The World Bank says the Maldivian economic outlook faces potential risks due to external and fiscal vulnerabilities, and increased debt risks could arise if fiscal reforms are not implemented.
In its twice-a-year update titled ' Scaling Back & Rebuilding Buffers, the latest Maldives Development Update', the Bank noted that tourism and other major industries are seeing a slowdown.
It said that despite an increase in tourist arrivals, factors such as lower spending per tourist and shorter stays have tempered the positive impact on overall GDP growth.
The forecast also highlights the need for fiscal consolidation in the country, which is expected to impact real household incomes due to subsidy reforms, and a decrease in government spending and investment.
In its update, the Bank cautioned of the risks of rising public debt, which stood at USD billion, equivalent to 122.9 percent of GDP in 2023.

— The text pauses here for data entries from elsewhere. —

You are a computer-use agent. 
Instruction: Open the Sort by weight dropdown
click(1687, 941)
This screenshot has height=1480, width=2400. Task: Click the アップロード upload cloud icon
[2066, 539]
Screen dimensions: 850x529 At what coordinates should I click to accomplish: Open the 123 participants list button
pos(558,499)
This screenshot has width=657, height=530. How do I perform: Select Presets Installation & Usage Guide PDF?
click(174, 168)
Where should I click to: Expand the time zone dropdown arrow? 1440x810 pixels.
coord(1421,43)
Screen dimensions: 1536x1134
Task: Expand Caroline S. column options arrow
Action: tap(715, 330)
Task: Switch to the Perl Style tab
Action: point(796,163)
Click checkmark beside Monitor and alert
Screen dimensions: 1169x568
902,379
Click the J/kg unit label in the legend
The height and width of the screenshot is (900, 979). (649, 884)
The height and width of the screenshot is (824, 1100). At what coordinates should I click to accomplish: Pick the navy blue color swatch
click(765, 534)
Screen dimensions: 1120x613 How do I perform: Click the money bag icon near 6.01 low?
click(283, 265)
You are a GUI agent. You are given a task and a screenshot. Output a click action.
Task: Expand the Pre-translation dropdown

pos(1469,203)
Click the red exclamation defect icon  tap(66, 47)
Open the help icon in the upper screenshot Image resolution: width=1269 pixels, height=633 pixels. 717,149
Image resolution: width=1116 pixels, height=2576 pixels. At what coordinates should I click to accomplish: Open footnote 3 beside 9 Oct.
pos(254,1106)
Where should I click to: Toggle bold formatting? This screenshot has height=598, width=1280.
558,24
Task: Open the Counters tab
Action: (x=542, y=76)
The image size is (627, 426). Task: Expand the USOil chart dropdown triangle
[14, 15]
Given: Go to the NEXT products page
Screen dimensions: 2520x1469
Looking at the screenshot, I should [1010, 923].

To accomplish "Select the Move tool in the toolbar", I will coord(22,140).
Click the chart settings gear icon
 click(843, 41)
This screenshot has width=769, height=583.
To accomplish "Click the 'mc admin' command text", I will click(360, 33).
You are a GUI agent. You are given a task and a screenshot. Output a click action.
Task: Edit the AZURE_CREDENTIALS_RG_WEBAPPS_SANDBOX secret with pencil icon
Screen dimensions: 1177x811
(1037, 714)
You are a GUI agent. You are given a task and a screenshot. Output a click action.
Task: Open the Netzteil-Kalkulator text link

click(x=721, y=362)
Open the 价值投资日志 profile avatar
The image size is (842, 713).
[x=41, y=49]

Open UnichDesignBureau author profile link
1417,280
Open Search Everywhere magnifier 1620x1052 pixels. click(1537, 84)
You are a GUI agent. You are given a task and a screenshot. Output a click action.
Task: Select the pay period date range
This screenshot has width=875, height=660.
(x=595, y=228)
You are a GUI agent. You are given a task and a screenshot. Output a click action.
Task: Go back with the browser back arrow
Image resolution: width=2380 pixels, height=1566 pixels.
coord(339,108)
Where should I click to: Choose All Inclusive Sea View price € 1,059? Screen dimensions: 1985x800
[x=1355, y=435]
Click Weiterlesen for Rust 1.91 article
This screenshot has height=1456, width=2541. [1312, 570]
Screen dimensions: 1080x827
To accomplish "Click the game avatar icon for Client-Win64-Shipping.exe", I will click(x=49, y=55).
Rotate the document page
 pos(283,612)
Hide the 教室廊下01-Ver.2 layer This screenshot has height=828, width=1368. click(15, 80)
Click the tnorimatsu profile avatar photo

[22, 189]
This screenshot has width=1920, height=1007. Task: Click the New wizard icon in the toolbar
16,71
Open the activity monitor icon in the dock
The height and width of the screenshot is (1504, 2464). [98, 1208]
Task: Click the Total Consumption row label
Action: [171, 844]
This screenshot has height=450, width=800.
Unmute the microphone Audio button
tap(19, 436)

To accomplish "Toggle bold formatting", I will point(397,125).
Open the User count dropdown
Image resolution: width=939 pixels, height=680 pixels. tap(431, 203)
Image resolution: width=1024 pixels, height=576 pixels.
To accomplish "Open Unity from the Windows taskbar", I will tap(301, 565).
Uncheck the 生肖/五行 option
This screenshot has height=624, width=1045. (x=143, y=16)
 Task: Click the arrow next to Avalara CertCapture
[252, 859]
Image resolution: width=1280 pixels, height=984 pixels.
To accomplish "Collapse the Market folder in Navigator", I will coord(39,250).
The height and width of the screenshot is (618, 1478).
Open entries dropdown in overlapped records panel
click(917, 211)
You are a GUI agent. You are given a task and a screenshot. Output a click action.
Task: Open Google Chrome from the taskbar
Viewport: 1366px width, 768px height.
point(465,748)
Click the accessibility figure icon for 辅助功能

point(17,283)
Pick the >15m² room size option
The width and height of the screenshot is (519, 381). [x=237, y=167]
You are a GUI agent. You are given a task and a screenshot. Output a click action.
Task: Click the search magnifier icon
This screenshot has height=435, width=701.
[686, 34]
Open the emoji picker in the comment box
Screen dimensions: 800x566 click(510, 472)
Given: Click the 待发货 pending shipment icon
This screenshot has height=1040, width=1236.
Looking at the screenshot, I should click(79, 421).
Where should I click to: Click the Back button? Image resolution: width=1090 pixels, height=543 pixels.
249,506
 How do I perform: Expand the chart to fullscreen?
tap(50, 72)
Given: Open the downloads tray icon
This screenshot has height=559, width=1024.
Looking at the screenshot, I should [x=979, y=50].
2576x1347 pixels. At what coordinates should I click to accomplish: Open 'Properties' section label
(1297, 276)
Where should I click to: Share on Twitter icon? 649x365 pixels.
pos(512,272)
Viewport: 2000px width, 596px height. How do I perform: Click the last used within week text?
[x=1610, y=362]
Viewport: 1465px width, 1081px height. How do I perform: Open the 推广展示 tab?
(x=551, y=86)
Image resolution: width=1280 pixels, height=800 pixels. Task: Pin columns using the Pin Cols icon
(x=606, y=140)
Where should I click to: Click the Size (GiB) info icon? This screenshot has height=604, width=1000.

It noted that without a comprehensive fiscal adjustment program, public debt is likely to rise in the medium term, posing debt sustainability risks. The rising debt obligations could lead to further external vulnerabilities, testing the country’s ability to service its external debt. Average annual debt servicing needs are projected at $512 million for 2024 and 2025, followed by a spike of $1.07 billion in 2026.
The continued reliance on expensive external debt, without fiscal reforms, carries a high risk for economic stability. In addition to spending cuts, Maldives' debt and fiscal sustainability require a reprioritization of public spending and improved revenue mobilization.
The report emphasizes the urgency for the government to implement its recently announced fiscal reform agenda, including clear communication with all Maldivians for successful implementation.